Tarah A. Word, a post-doctoral associate at Baylor College of Medicine Molecular Physiology, is another guest presenter who will be offering advice on how to survive in the scientific professional workforce.
“I will be looking forward to learning how to get a job,” said Robert Brown, an electronic engineering and technology student from Freeport, Bahamas. “That’s the most difficult thing as an international student, because there are not that many jobs available for us.
“That would be of great help if they could steer us in that direction to say ‘hey this is a company that does hire international students and this is how you can go about getting that job.’”

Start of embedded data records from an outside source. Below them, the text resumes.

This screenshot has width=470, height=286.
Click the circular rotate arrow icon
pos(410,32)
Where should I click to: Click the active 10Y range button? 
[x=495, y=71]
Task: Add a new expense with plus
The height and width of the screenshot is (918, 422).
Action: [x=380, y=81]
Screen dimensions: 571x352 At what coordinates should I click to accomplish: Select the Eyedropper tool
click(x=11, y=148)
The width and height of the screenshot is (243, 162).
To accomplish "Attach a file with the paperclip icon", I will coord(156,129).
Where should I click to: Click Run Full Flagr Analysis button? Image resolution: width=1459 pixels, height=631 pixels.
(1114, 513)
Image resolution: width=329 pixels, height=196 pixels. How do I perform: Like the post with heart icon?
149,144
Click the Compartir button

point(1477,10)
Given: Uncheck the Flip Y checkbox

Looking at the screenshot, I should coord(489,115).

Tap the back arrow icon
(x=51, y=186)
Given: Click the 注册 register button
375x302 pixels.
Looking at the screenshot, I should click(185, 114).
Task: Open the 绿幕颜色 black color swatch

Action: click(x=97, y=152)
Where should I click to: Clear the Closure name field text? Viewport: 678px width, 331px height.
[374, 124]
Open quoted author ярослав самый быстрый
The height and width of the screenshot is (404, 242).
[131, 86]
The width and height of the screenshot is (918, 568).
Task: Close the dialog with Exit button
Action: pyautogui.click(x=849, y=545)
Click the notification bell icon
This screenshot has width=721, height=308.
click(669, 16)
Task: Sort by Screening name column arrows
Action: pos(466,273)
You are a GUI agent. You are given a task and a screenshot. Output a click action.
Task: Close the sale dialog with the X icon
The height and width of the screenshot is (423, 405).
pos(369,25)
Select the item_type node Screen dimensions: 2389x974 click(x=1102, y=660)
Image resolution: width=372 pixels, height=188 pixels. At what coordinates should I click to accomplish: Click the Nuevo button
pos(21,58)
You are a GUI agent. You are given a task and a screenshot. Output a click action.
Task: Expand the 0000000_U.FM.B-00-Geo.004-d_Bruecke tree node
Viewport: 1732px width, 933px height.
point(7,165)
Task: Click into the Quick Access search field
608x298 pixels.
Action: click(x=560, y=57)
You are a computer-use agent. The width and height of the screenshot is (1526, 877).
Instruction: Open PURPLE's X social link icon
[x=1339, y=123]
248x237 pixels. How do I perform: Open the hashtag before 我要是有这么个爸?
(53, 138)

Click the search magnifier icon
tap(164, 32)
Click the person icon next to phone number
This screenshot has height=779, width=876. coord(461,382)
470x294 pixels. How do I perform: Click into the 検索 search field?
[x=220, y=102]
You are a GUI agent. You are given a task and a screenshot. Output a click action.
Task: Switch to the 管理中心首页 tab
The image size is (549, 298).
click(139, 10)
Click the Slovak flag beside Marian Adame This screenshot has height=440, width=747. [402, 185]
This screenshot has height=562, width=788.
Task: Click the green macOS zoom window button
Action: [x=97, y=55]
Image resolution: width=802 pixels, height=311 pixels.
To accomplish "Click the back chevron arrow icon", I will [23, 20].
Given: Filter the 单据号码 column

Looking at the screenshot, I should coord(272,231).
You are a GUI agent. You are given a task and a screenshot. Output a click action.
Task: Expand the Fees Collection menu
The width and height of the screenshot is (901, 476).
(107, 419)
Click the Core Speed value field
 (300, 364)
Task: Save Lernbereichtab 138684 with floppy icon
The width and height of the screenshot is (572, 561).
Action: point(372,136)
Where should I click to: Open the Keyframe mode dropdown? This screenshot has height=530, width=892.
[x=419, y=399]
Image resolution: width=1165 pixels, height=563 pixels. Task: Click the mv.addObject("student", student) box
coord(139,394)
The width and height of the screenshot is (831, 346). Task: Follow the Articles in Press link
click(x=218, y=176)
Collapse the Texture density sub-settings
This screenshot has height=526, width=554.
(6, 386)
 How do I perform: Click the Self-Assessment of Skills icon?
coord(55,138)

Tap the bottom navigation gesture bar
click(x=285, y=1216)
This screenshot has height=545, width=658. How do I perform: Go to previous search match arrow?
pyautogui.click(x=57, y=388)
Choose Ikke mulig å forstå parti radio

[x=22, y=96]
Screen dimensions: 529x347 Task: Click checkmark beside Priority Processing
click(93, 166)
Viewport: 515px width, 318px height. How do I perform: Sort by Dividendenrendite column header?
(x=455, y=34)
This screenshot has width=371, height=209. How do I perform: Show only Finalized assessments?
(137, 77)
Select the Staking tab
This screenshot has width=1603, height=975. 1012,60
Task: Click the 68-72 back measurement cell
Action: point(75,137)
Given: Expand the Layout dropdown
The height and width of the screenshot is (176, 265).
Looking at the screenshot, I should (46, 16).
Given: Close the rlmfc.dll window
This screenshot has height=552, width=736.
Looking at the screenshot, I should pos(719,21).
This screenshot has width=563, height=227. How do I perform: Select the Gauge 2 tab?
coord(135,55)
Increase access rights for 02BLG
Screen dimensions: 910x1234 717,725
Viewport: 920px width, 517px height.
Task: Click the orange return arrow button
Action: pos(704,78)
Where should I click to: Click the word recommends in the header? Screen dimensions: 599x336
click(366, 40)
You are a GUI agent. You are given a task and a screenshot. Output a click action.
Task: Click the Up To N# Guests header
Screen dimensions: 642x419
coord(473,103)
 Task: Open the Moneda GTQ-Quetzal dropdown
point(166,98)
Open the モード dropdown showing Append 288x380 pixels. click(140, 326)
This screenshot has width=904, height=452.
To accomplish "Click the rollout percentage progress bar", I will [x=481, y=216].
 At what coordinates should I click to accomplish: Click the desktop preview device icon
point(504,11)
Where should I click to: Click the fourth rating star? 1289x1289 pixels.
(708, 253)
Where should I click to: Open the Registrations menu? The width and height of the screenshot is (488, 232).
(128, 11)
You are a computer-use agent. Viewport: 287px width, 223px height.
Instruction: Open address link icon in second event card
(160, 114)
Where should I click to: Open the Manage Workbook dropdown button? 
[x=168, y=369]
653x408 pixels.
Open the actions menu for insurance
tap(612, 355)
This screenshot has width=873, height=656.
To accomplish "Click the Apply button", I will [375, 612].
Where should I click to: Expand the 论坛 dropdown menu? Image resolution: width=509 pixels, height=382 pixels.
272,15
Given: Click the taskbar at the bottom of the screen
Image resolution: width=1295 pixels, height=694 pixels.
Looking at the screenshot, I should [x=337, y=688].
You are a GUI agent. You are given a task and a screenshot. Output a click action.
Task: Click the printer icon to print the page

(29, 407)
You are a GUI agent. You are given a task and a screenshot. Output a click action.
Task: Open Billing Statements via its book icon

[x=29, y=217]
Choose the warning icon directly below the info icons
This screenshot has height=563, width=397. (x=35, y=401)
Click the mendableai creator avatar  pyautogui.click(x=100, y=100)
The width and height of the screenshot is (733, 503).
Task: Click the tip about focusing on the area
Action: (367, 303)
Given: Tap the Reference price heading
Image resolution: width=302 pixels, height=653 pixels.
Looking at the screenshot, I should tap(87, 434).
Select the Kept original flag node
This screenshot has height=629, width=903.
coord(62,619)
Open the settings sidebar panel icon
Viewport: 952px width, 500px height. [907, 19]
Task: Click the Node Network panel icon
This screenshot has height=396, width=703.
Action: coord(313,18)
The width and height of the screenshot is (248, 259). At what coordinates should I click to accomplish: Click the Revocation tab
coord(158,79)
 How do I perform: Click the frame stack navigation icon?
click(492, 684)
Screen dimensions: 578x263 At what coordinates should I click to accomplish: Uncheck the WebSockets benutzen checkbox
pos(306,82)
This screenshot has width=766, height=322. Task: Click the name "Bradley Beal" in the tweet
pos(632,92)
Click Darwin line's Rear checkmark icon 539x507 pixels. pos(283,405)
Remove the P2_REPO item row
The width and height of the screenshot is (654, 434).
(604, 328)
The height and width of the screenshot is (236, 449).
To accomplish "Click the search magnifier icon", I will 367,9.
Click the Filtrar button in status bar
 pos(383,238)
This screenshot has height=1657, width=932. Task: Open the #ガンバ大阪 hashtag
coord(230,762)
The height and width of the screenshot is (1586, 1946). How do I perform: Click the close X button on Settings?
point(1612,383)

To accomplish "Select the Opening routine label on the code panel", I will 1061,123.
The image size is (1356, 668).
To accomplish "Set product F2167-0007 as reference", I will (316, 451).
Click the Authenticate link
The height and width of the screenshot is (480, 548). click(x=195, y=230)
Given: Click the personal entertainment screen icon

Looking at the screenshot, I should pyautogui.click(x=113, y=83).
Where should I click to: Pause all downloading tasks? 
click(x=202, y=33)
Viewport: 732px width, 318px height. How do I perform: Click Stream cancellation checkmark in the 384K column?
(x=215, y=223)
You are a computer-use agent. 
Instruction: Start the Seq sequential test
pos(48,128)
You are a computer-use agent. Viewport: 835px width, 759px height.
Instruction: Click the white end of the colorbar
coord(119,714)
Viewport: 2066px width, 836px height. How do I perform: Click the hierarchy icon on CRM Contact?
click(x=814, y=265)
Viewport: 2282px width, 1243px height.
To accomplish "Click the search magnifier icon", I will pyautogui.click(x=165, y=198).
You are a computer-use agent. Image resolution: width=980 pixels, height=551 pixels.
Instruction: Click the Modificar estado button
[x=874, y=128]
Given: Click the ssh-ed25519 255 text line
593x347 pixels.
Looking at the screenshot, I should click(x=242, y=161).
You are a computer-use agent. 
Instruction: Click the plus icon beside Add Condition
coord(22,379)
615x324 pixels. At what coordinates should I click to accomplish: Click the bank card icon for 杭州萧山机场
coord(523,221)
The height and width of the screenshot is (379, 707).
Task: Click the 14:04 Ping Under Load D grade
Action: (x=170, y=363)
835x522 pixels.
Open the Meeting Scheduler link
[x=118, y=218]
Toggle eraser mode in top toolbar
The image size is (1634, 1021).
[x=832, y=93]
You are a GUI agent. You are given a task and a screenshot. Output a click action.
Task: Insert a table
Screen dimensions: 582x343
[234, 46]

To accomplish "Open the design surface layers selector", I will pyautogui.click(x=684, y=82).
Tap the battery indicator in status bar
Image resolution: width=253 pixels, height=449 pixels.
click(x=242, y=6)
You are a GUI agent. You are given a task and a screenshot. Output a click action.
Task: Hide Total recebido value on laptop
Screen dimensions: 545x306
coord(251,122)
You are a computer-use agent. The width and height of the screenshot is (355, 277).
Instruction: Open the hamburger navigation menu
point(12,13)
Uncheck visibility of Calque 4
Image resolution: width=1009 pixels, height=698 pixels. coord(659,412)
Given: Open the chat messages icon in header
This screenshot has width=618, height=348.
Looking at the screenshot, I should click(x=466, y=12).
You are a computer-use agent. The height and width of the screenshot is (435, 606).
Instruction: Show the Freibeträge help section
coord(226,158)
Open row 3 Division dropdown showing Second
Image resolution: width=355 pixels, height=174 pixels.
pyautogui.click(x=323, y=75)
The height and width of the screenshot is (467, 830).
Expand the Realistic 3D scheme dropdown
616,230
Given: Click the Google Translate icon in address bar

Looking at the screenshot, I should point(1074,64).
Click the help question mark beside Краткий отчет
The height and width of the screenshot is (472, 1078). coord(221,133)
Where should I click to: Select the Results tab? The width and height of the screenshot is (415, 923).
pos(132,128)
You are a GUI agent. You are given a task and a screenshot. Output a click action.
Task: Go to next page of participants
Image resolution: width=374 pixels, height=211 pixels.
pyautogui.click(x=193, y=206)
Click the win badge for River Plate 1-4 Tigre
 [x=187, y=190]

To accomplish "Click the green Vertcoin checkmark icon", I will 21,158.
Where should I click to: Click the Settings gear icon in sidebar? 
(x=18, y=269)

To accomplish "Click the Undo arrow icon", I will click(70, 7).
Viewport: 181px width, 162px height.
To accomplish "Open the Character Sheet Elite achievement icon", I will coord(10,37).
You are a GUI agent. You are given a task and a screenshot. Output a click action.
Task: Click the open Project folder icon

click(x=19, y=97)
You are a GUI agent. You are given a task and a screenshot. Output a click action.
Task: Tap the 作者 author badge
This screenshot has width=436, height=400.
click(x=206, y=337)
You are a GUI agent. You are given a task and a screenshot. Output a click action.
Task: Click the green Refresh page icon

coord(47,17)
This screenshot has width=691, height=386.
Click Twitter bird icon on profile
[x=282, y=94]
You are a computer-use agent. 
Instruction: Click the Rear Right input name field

According to the PEW Research Center, a growing number of high-skilled foreign workers find jobs in the United States under a program known as Optional Practical Training, which allows foreign graduates from U.S. universities to work in the country on a temporary basis. However, STEM students have an option to work longer in America. “Foreign students majoring in a science, technology, engineering and mathematics (STEM) field may work in the U.S. for longer – up to 36 months.” OPT is not applicable to students with an F-1 Visa which are by far “the most common form of international student visa’s” according to internationalstudent.com
“I expect to learn the skills that it takes to be competitive,” said Leslie Jackson a Bioengineering major from West Palm Beach, Fl “I want to learn things like resume building and learning how to identify and critique my personal skills that would present me in a way to be chosen over my competitors,” Jackson continued.
The S.T.E.M. Student Seminar series will be held in Jones Hall, room 109 on Saturday, March 24 from 10am-12pm. Refreshments will be served.